Было совсем светло. Снег перестал сыпать, но день обещал быть пасмурным. Солнце не показывалось над горизонтом, скрытое густой пеленой облаков. Облака пластались настолько низко, что казалось столетние ели касаются их своими вершинами.
Выбрав место между двух берёз, Изот очертил лопатой границы могилы и приступил к работе. Снегу было мало, и земля успела промерзнуть, но, к счастью, неглубоко. Мерзлую землю ключник раздробил топором, а потом стал копать.
Когда могила была готова, он наведался в подземелье, покормил младенца, подстелил сухую ветошь, дал питья Кириллу и стал переносить тела погибших на кладбище. Принёс сюда и церковную утварь, кроме потира, который мог сгодиться на кухне. Спасённое женщинами церковное имущество сложил рядом с останками скитниц. Совершив над покойными молитву, засыпал могилу землёй, а на глинистый холм водрузил крест, сделанный из срубленных жердей.
Он уж было собрался идти в скит, как ударил снежный заряд. Он был таким густым и плотным, что в мгновение всё вокруг потемнело, будто неожиданно наступила ночь. Водянистые хлопья, похожие на большие куски ваты, нескончаемым потоком почти отвесно падали на землю, лес и кустарники, облепляли сиротливые трубы печей, заносили остатки несгоревших бревён. По окрестности разлился запах гари, какой бывает всегда, если выгрести из горнушки угли и залить водой. Затем пошёл снег вперемешку с дождём, заливая ещё теплые головни, и над скитом повис удушливый туман, который не рассеивался, а плотной пеленой обволакивал пепелище.

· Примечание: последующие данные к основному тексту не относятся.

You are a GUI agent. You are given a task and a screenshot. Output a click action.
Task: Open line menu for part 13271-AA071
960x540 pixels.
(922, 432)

Когда Изот вернулся в землянку, камелек слабо теплился, бросая на стены дрожащие отсветы пламени, придавая окружающей обстановке спокойствие и умиротворенность. Было натоплено, правда, дым не весь выходил наружу, скапливаясь под потолком в углах, но погреб был довольно высок и чад не мешал его обитателям.
– Изот, – услышал он голос Кирилла. – Изот, поди ко мне!
– Иду, иду, отче, – отозвался ключник и подошёл к ложу Кирилла, шаркая по полу самодельными лычницами из рогожи.
– Подай мне воды, – попросил Кирилл.
– Тебе, отче надо поесть, – отозвался Изот. – Я дам тебе размоченного сухарика. Медку налью.
– Сначала воды, – повторил старец.
– Добро, добро, – ответил Изот, отходя к камельку. – Я завтра пошарю ещё по кладовым, небось не сгорели и не обвалились… Мочёной брусники, клюковки найду… А если и не найду – не беда, схожу на болота, там вдоволь ягоды…
– Как на воле? – спросил Кирилл.
– Снег с дождём, отче. Оттепель.
Он напоил старца, потом в медовой воде размочил сухарь. Кирилл нехотя пожевал.
– Вот другое дело, – сказал Изот, радуясь, что наставник подкрепился. – Тебе надо больше есть. Силы восстановятся и здоровье придёт.
– Будет, – отозвался старец, отодвигая руку Изота с очередной порцией еды. – Бог даст, в другой раз. Больше мне ничего не надобно. Сыт я…
– Ты ослаб, отче. Может…
– Благодарствую на добром слове. Ты и так сделал для меня очень много. Дни мои сочтены. Надо готовиться к уходу в мир иной.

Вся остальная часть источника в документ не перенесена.